You probably already read Stephen Fry’s intelligent, thoughtful article on Steve Jobs. If not, go and do so now, because it’s very good. But the Macalope‘s column today reminded me that I wanted to briefly discuss a couple of points Fry makes that at least half the tech press simply doesn’t seem to understand, and yet that drove almost everything Jobs worked for: design is about how something works, not just how it looks. Good design encompasses everything, from form to (where relevant) technology to human impact.

Fry:

Only dullards crippled into cretinism by a fear of being thought pretentious could be so dumb as to believe that there is a distinction between design and use, between form and function, between style and substance.

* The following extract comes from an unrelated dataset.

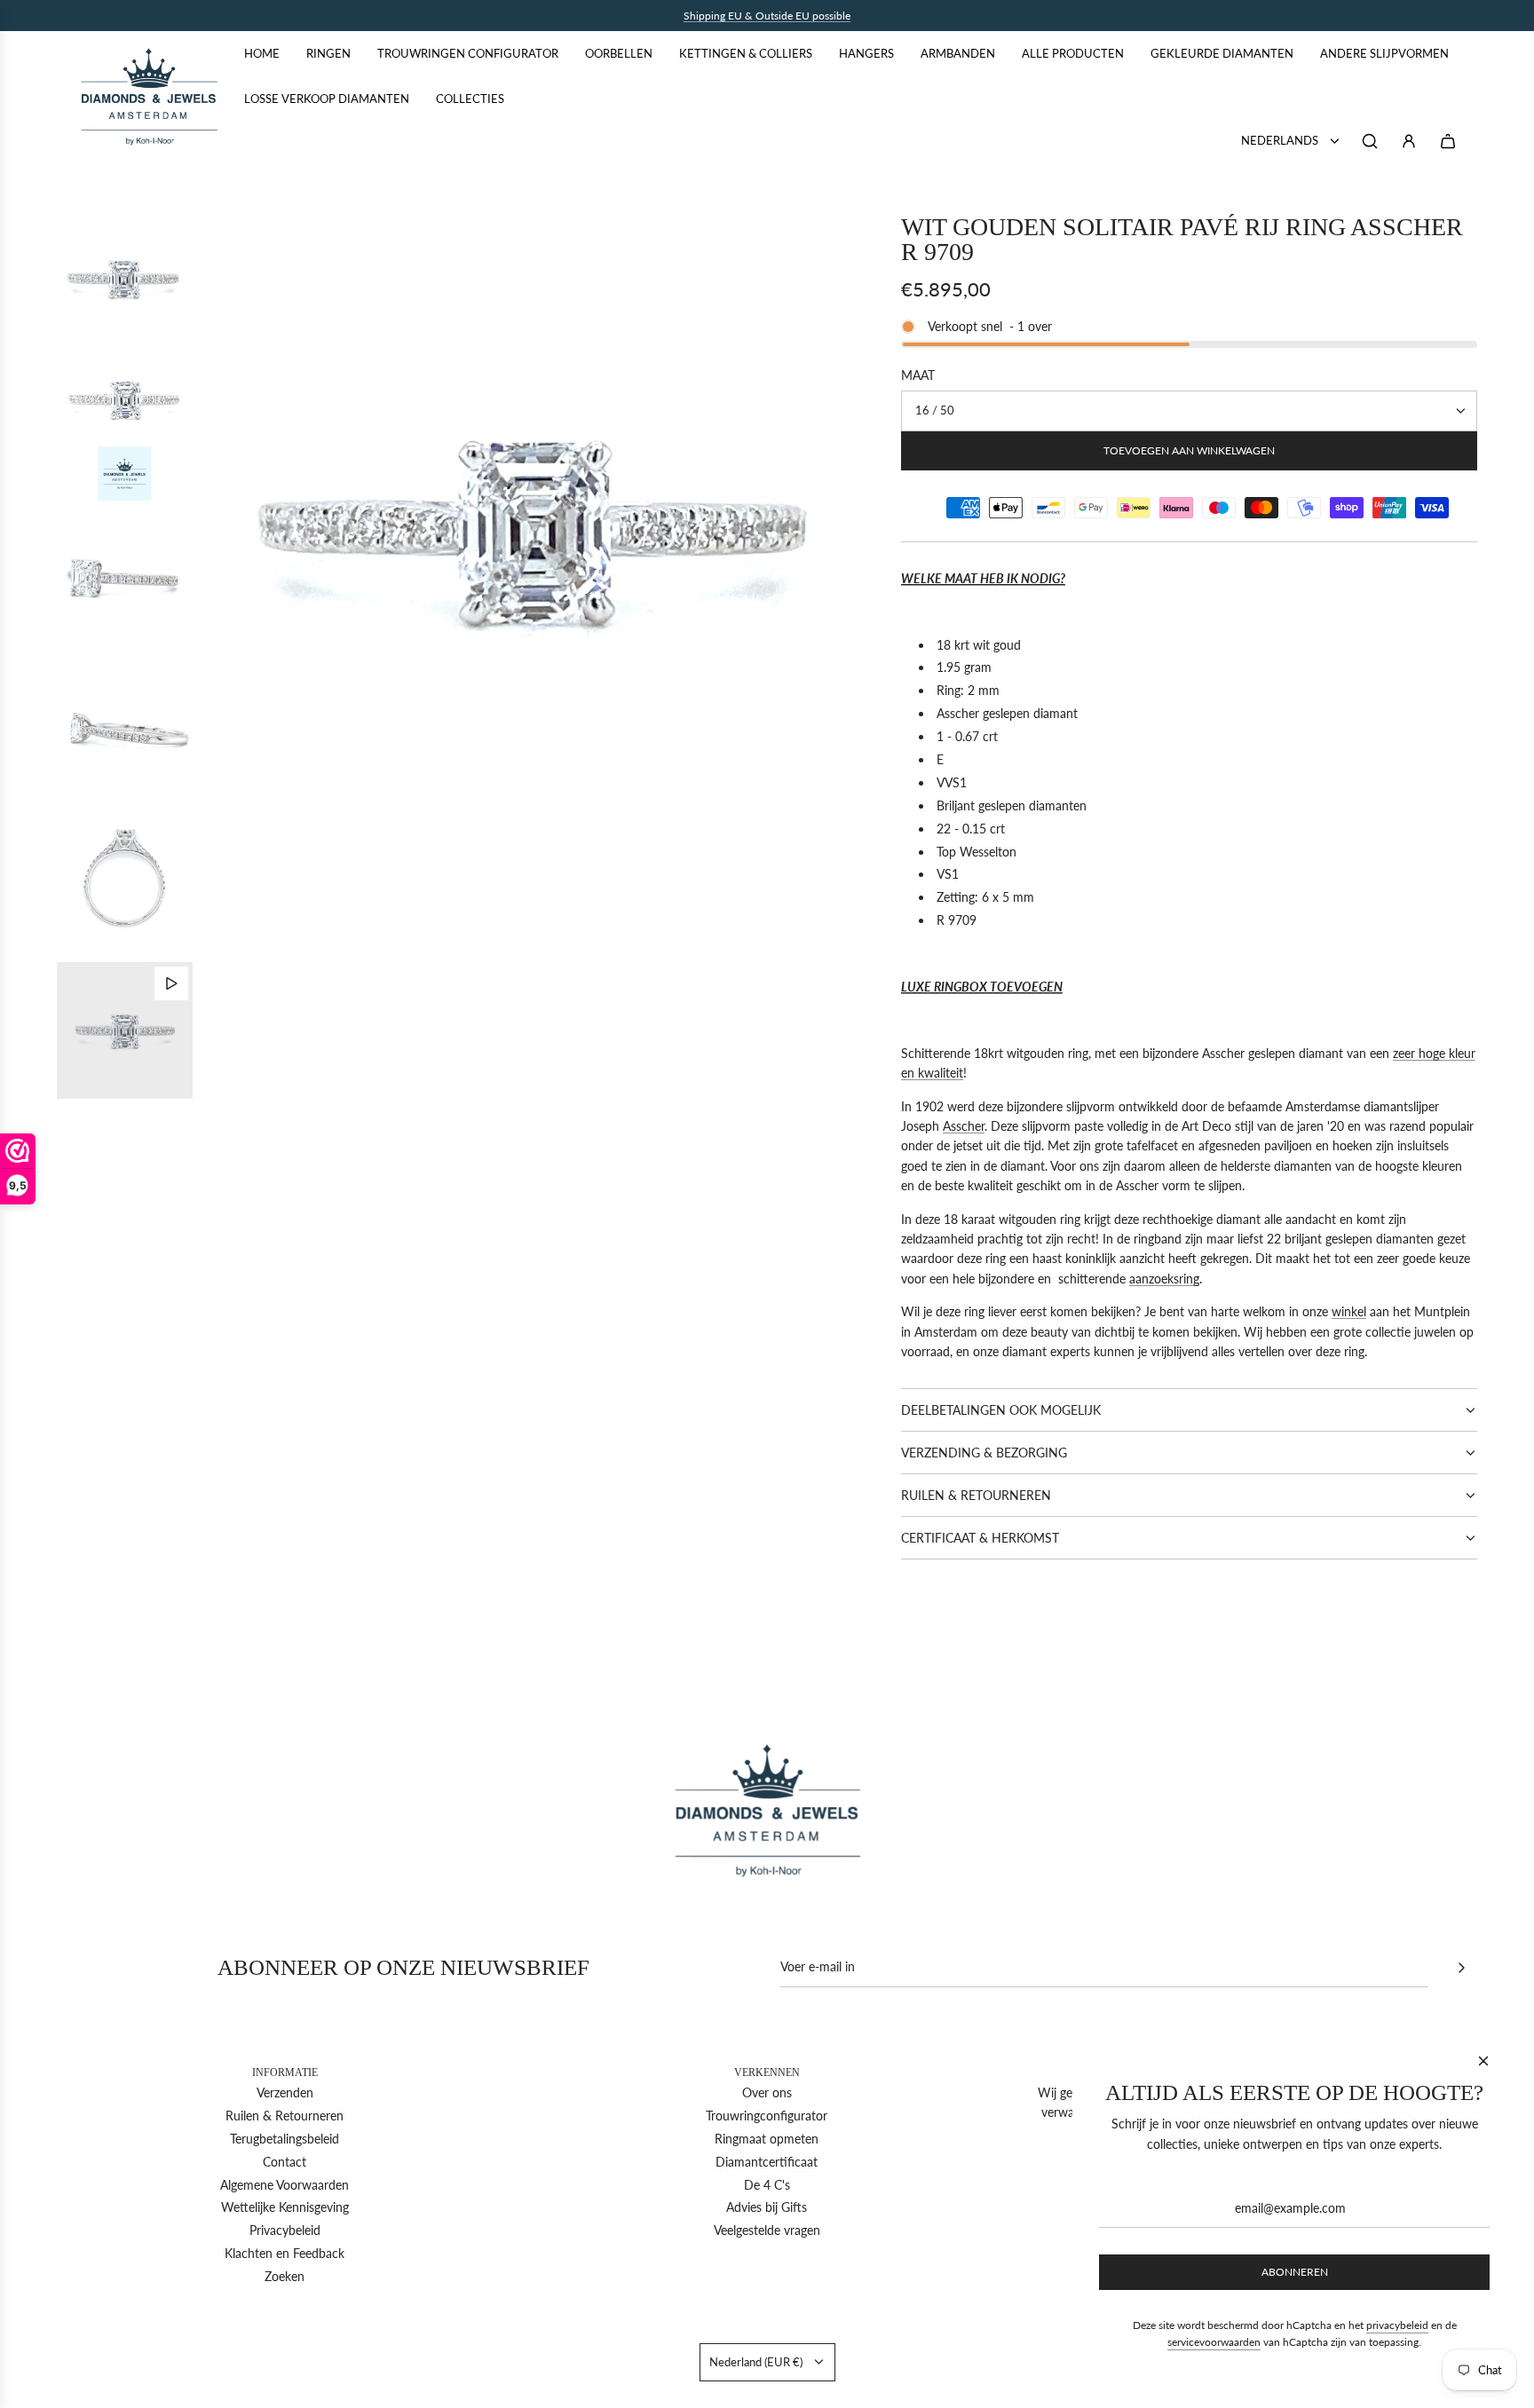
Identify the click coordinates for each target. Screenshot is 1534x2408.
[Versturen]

If the unprecedented and phenomenal success of Steve Jobs at Apple proves anything it is that those commentators and tech-bloggers and “experts” who sneered at him for producing sleek, shiny, well-designed products or who denigrated the man because he was not an inventor or originator of technology himself missed the point in such a fantastically stupid way that any employer would surely question the purpose of having such people on their payroll, writing for their magazines or indeed making any decisions on which lives, destinies or fortunes depended.

This is something I entirely agree with. The mistake people make is to assume not only what Fry mentions later, quoting a Jobs interview with Fortune magazine —

In most people’s vocabularies, design means veneer. It’s interior decorating. It’s the fabric of the curtains and the sofa.

— but also that this was all Apple and Jobs have ever been involved with.

It’s depressing that too often these days in technology, someone will talk about design in the negative. They will dismiss a well-designed product as an expensive trinket, or something unsuitable for anyone who doesn’t want a dumbed-down experience. They’ll suggest cheaper alternatives. But, really, good design improves everything: how something looks, how something works, how something interacts with you, how something can save you time or bring you joy.

The final words,I’ll leave to Jobs:

Design is the fundamental soul of a man-made creation that ends up expressing itself in successive outer layers of the product or service.